━━━━━ EXTRAIT CHOISI ━━━━━

Vous êtes un producteur néerlandais de fromages et vous vendez vos fromages aux Pays-Bas à des supermarchés et des grossistes. Vous ne connaissez pas grand-chose au marché belge, vous désignez donc un importateur en tant que responsable exclusif de la vente de vos fromages sur le marché belge.

Lorsque l’un de vos acheteurs néerlandais ouvre des magasins en Belgique et commence à y vendre les fromages qu’il vous a achetés, l'importateur Belge tombe des nues. Comme il est désigné comme importateur exclusif, il estime que vous devez le protéger contre les ventes de votre acheteur néerlandais. Vous êtes bien sensible à cet argument et vous envoyez donc un e-mail à votre acheteur néerlandais pour lui demander gentiment de contacter l'importateur belge pour lui acheter les fromages qu’il souhaite vendre en Belgique.

L’acheteur néerlandais ne l’entend pas de cette oreille : il peut acheter les fromages moins chers chez vous et entend utiliser cet avantage de prix en Belgique. De plus, il estime que vous enfreignez le droit de la concurrence si vous lui interdisez de vendre les fromages achetés aux Pays-Bas dans ses magasins belges. Si vous voulez lui imposer une telle interdiction, vous devez également l’imposer à tous vos autres acheteurs et pas qu’à lui.  

Vous êtes interpellé par cette réaction. Votre juriste d’entreprise vous avait dit que vous pouviez protéger un importateur exclusif contre les ventes actives. Qu'est-ce que d’autres acheteurs ont à voir là-dedans ? Devriez-vous également interdire à votre acheteur grec, par exemple, de vendre activement en Belgique, même s'il est à des années lumières d’entrer sur le marché belge ?

━━━━━ LISTE DES DONNÉES ━━━━━

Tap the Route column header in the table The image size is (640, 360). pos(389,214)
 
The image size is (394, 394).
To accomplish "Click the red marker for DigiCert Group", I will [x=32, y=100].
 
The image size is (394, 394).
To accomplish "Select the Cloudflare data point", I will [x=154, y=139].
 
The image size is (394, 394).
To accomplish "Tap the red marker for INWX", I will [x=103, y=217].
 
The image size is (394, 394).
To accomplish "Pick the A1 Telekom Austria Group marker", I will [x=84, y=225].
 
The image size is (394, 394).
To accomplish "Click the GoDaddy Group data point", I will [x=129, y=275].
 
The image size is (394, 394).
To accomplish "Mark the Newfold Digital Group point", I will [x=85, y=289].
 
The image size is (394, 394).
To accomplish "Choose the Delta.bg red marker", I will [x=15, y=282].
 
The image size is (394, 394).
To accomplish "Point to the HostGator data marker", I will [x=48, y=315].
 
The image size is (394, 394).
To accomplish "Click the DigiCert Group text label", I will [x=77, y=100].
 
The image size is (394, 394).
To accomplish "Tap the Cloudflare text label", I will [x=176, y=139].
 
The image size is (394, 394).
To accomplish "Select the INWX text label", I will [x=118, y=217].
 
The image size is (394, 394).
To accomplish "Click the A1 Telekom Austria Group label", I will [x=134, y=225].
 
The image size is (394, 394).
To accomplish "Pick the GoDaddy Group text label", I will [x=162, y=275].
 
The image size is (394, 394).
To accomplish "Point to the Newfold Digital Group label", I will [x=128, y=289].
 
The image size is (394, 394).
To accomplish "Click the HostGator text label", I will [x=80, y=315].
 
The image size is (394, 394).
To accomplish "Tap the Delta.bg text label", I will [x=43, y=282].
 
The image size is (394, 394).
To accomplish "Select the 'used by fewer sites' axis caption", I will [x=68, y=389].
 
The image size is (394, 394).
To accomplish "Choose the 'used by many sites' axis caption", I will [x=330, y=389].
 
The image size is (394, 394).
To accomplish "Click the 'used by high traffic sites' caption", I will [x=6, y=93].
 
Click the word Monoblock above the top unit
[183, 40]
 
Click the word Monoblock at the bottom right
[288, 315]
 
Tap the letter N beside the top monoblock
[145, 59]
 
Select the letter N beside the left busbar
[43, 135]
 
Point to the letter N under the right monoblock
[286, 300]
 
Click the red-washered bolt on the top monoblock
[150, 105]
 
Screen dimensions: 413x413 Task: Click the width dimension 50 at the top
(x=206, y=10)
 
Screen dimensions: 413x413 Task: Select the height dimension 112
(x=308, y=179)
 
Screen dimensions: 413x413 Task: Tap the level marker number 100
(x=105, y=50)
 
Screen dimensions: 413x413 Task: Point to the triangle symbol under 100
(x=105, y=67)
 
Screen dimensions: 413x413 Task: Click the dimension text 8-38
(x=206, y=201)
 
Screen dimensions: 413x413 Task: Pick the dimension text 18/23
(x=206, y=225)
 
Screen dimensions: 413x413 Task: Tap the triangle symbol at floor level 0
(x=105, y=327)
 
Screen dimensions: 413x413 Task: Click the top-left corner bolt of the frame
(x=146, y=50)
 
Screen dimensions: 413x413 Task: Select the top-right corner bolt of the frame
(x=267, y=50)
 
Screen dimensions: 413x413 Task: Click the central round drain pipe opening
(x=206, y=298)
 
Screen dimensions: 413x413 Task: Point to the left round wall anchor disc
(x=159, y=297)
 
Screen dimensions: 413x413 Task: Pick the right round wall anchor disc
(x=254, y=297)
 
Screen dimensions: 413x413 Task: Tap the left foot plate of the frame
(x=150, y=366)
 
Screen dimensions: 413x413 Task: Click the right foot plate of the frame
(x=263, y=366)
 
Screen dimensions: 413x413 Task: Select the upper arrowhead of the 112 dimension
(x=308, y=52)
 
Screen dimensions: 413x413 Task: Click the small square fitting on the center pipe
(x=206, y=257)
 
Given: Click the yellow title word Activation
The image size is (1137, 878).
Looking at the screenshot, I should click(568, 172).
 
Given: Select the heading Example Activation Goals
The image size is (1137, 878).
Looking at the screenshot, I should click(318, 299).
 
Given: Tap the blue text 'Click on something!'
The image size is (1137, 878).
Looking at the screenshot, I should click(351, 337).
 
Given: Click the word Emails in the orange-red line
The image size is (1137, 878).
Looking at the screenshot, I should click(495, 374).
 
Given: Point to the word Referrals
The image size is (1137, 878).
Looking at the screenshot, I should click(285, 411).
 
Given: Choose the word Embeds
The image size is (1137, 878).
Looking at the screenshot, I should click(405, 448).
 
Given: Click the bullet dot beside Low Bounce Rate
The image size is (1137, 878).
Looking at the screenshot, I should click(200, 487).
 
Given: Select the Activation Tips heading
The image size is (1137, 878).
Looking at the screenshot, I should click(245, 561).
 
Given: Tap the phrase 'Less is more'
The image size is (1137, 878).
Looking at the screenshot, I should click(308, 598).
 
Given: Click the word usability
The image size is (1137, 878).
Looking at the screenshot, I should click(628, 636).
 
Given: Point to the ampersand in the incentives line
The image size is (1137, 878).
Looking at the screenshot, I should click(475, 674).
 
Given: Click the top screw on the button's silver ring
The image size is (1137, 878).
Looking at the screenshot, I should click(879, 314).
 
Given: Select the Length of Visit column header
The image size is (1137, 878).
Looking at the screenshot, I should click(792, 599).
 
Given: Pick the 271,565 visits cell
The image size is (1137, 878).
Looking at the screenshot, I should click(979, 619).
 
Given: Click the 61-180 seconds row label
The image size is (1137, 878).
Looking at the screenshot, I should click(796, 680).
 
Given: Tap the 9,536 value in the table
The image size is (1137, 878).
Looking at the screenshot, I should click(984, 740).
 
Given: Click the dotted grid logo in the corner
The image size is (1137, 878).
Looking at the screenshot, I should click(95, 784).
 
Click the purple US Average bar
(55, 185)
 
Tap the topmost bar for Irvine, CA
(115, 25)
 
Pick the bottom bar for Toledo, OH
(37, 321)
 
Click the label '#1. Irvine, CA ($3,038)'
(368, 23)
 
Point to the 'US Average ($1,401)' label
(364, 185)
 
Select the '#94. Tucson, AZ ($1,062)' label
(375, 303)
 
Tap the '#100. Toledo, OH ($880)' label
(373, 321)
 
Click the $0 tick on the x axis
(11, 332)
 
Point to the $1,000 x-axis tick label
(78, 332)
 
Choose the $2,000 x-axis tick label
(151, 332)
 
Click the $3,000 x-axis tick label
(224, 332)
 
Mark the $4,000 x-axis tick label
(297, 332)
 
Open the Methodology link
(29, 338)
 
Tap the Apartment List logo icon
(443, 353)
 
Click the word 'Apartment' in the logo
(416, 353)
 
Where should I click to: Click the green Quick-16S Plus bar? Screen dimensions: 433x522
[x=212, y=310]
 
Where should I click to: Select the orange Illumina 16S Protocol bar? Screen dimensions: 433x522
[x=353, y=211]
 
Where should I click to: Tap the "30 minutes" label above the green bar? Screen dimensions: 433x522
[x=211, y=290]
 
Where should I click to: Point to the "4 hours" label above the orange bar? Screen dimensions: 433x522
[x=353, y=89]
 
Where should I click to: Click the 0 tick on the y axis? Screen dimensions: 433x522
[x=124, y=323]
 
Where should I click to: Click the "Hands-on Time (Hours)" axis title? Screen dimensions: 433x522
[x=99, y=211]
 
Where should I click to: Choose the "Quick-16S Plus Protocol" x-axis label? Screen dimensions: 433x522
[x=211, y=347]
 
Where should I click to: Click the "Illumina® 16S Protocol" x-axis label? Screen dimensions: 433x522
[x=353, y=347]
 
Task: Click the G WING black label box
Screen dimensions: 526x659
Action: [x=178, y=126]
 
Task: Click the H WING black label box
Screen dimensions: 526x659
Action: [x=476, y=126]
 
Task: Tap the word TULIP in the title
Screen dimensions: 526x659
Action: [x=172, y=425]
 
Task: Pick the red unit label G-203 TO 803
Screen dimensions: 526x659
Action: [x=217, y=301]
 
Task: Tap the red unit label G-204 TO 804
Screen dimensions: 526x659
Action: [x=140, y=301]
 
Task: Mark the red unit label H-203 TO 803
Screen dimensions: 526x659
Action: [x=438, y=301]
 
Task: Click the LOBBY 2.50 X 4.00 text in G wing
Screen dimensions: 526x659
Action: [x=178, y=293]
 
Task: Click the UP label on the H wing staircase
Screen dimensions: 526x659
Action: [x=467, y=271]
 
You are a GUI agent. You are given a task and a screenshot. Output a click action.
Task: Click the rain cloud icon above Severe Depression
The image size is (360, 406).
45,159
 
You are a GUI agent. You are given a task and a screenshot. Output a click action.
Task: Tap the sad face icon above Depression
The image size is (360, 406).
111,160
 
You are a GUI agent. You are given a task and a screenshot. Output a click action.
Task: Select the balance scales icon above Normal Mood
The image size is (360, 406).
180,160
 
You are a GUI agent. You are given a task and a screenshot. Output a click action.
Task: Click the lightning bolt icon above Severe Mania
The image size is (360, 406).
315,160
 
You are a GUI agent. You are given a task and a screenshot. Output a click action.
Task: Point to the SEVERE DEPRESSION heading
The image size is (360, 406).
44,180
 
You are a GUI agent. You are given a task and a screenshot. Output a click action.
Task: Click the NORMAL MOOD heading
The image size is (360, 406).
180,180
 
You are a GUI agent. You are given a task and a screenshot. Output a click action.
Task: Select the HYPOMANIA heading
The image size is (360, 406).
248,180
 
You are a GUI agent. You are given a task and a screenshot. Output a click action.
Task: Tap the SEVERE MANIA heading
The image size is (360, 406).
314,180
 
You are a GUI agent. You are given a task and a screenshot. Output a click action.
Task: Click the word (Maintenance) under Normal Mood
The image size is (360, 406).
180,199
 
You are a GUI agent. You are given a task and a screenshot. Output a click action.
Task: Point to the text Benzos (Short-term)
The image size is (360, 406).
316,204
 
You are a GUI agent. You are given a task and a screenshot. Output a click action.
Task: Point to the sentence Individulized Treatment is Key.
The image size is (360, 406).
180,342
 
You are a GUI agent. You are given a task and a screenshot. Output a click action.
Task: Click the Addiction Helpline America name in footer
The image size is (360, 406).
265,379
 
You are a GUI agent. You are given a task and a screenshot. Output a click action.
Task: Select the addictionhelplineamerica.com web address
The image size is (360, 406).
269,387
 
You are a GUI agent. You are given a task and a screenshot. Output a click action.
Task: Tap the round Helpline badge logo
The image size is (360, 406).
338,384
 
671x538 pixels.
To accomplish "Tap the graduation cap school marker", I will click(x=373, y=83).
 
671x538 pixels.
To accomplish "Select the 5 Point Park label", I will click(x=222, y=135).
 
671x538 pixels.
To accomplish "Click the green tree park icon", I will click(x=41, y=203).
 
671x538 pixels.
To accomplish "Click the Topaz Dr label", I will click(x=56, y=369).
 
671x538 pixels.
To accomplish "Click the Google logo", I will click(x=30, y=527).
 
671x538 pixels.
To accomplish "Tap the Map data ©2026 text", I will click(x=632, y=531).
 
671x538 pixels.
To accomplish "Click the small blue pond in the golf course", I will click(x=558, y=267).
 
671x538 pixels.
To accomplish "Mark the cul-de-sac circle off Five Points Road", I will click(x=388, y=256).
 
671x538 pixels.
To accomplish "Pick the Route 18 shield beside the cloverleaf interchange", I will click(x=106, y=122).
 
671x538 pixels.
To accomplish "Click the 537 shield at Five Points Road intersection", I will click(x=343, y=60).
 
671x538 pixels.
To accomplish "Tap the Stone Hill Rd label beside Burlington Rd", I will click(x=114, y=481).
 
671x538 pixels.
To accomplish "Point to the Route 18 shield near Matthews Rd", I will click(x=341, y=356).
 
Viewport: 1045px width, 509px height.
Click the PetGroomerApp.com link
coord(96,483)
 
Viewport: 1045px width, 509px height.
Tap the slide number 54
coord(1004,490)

━━━━━

--- DÉFIS ---
1/ D'après l'extrait choisi, qu'avait affirmé le juriste d'entreprise au sujet d'un importateur exclusif ?
2/ Prolongez l'extrait choisi sur l'importateur exclusif de fromages à partir de sa dernière phrase.

--- RÉSULTATS PAR TÂCHE ---
1/ Qu'il était possible de protéger un importateur exclusif contre les ventes actives.

2/
Quelques précisions

Le droit européen de la concurrence soutient l'ambition de l'Union européenne de créer un véritable marché intérieur. Les accords entre entreprises visant à fragmenter le marché intérieur sont donc vus d’un mauvais œil.

En ce qui concerne la relation entre un fournisseur et ses acheteurs, les règles du jeu se trouvent dans le règlement d'exemption par catégorie relatif aux accords verticaux, le règlement 2022/720, et dans les lignes directrices qui l’accompagnent, les lignes directrices verticales. Si vous suivez ces règles, vous pouvez dormir sur vos deux oreilles. Si ce n'est pas le cas, vous feriez mieux de vous préparer à une discussion animée si vous voulez imposer à vos acheteurs des restrictions à la revente.

En vertu du règlement 2022/720, toute restriction territoriale que vous imposez, en tant que fournisseur, à vos acheteurs est, en principe, une violation de ces règles du jeu. Vous perdrez donc le bénéfice du règlement d'exemption par catégorie et les lignes directrices verticales indiquent clairement qu'il est peu probable que vous puissiez mettre licitement en œuvre votre restriction de vente.

Il existe des exceptions à ce principe : par exemple, vous pouvez protéger un acheteur exclusivement désigné contre les ventes actives de vos autres acheteurs. Cela est admissible même dans le cas d'une exclusivité partagée (jusqu'à 5 acheteurs par territoire ou groupe de clients). Il est même possible d'exiger de vos acheteurs qu'ils imposent eux-mêmes une telle interdiction de vente active à leurs propres clients directs. L'idée sous-jacente à cette protection territoriale limitée est qu’elle devrait être suffisante pour encourager le(s) acheteur(s) exclusif(s) à investir dans les produits du fournisseur.

Cette logique ne s'applique que tant que le fournisseur impose une telle interdiction de vente active à chacun de ses acheteurs directs. C’est ce que nous appelons l'exigence d’imposition parallèle.

Dans un arrêt récent dans une affaire intentée par l'importateur Beevers Kaas contre la chaîne de supermarchés Albert Heijn, la Cour de justice de l'UE a précisé que l'exigence d’imposition parallèle fait partie intégrante de la définition de la distribution exclusive du règlement 2022/720.

Dès lors, tant que cette exigence n'est pas remplie, le fournisseur ne peut exiger d'un acheteur qu'il se conforme à une interdiction de vente active. Ce n'est que lorsque l'exigence est remplie que l'interdiction de vente active peut être mise en œuvre par le fournisseur pour l'avenir, et non pour le passé.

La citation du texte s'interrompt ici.